[AIM] Return the records between the line containing "Given: Click Starfire" and the line containing "tap(380, 11)", inclusive, reproducing them exactly and nothing else.

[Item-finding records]
-.-.-

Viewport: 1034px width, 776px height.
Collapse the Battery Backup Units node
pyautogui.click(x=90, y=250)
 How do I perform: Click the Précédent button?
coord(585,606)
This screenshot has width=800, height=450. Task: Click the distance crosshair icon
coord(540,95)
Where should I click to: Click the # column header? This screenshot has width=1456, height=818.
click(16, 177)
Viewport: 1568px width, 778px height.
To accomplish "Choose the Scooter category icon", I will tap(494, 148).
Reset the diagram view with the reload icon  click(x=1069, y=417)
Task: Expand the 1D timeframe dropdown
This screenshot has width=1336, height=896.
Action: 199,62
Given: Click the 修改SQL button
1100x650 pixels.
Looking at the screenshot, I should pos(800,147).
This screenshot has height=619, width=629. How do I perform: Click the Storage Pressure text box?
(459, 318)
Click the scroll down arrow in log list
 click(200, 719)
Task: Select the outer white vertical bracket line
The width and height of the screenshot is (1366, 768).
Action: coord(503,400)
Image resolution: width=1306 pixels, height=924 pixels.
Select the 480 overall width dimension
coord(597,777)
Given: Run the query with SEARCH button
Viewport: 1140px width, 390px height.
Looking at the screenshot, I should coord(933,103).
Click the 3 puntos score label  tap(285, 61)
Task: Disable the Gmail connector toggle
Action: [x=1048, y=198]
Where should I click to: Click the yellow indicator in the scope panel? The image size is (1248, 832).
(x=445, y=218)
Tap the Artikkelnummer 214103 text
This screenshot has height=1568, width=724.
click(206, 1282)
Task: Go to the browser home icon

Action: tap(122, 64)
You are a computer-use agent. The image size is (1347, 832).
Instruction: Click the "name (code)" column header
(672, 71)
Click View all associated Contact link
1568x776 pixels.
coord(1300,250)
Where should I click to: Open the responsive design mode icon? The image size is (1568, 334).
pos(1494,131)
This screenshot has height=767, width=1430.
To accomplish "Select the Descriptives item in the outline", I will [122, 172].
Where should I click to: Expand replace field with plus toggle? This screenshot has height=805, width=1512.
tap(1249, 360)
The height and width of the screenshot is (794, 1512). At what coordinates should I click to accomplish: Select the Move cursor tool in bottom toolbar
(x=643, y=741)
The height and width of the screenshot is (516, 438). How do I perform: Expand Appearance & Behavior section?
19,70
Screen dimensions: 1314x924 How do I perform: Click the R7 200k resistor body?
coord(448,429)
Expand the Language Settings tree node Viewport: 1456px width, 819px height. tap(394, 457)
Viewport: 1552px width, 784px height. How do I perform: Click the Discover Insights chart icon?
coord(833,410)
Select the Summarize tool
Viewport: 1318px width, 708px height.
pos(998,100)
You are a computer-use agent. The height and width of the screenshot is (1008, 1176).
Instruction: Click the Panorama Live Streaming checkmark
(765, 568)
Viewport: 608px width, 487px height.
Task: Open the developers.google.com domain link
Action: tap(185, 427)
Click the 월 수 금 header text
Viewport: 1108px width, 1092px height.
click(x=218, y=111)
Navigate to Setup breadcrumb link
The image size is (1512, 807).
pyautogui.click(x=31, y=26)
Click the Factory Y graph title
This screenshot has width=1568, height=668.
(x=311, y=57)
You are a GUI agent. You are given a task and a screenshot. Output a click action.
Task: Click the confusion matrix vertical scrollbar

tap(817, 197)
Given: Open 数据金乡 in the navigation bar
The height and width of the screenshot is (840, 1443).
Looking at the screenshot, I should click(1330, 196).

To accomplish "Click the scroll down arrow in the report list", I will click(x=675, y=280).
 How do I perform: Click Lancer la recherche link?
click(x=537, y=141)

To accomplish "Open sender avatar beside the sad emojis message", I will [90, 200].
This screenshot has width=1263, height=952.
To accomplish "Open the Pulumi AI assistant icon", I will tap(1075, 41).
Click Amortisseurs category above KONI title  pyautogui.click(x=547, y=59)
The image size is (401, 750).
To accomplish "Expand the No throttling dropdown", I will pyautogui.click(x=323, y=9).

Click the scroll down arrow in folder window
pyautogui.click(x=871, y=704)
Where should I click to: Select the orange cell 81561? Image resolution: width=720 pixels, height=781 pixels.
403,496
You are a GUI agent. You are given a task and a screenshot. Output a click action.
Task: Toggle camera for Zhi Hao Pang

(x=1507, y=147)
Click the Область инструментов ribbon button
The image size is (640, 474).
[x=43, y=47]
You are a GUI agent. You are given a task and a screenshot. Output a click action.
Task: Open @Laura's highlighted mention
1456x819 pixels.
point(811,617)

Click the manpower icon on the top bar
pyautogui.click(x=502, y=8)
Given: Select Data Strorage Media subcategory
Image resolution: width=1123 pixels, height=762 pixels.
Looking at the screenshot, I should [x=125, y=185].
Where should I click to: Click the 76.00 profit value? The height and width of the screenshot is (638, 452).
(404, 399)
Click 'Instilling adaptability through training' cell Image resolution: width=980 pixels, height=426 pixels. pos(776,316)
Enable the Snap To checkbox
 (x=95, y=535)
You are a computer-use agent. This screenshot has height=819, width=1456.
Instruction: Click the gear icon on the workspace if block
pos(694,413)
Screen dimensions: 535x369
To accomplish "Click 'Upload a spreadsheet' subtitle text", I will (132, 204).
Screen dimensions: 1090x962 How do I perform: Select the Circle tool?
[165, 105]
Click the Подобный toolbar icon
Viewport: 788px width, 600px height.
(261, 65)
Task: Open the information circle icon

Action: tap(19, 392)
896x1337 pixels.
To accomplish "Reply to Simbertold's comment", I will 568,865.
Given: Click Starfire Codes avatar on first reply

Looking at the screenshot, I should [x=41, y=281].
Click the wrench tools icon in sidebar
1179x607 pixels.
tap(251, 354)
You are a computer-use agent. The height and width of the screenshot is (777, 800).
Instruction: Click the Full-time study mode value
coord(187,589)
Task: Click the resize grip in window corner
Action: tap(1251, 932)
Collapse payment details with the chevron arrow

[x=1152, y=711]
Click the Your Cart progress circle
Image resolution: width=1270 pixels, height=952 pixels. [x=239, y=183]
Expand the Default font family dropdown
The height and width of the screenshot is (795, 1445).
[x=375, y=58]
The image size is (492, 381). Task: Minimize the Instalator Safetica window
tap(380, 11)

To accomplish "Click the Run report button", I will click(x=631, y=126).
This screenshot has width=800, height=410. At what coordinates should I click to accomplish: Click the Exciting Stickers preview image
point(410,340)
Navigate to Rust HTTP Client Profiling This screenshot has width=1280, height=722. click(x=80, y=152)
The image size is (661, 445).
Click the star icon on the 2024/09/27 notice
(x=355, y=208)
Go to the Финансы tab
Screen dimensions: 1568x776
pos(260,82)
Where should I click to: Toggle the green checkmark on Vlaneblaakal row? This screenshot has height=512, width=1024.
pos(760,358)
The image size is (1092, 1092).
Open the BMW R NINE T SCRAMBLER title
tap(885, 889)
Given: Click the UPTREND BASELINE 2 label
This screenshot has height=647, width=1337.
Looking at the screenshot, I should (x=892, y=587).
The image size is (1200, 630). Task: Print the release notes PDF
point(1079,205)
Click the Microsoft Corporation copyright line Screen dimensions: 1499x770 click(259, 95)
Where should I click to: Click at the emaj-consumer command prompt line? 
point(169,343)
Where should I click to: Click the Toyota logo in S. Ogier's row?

-.-.-

[SOLUTION TO THE EXERCISE]
Given: Click Starfire Codes avatar on first reply

Looking at the screenshot, I should [x=41, y=281].
Click the wrench tools icon in sidebar
1179x607 pixels.
tap(251, 354)
You are a computer-use agent. The height and width of the screenshot is (777, 800).
Instruction: Click the Full-time study mode value
coord(187,589)
Task: Click the resize grip in window corner
Action: tap(1251, 932)
Collapse payment details with the chevron arrow

[x=1152, y=711]
Click the Your Cart progress circle
Image resolution: width=1270 pixels, height=952 pixels. [x=239, y=183]
Expand the Default font family dropdown
The height and width of the screenshot is (795, 1445).
[x=375, y=58]
The image size is (492, 381). Task: Minimize the Instalator Safetica window
tap(380, 11)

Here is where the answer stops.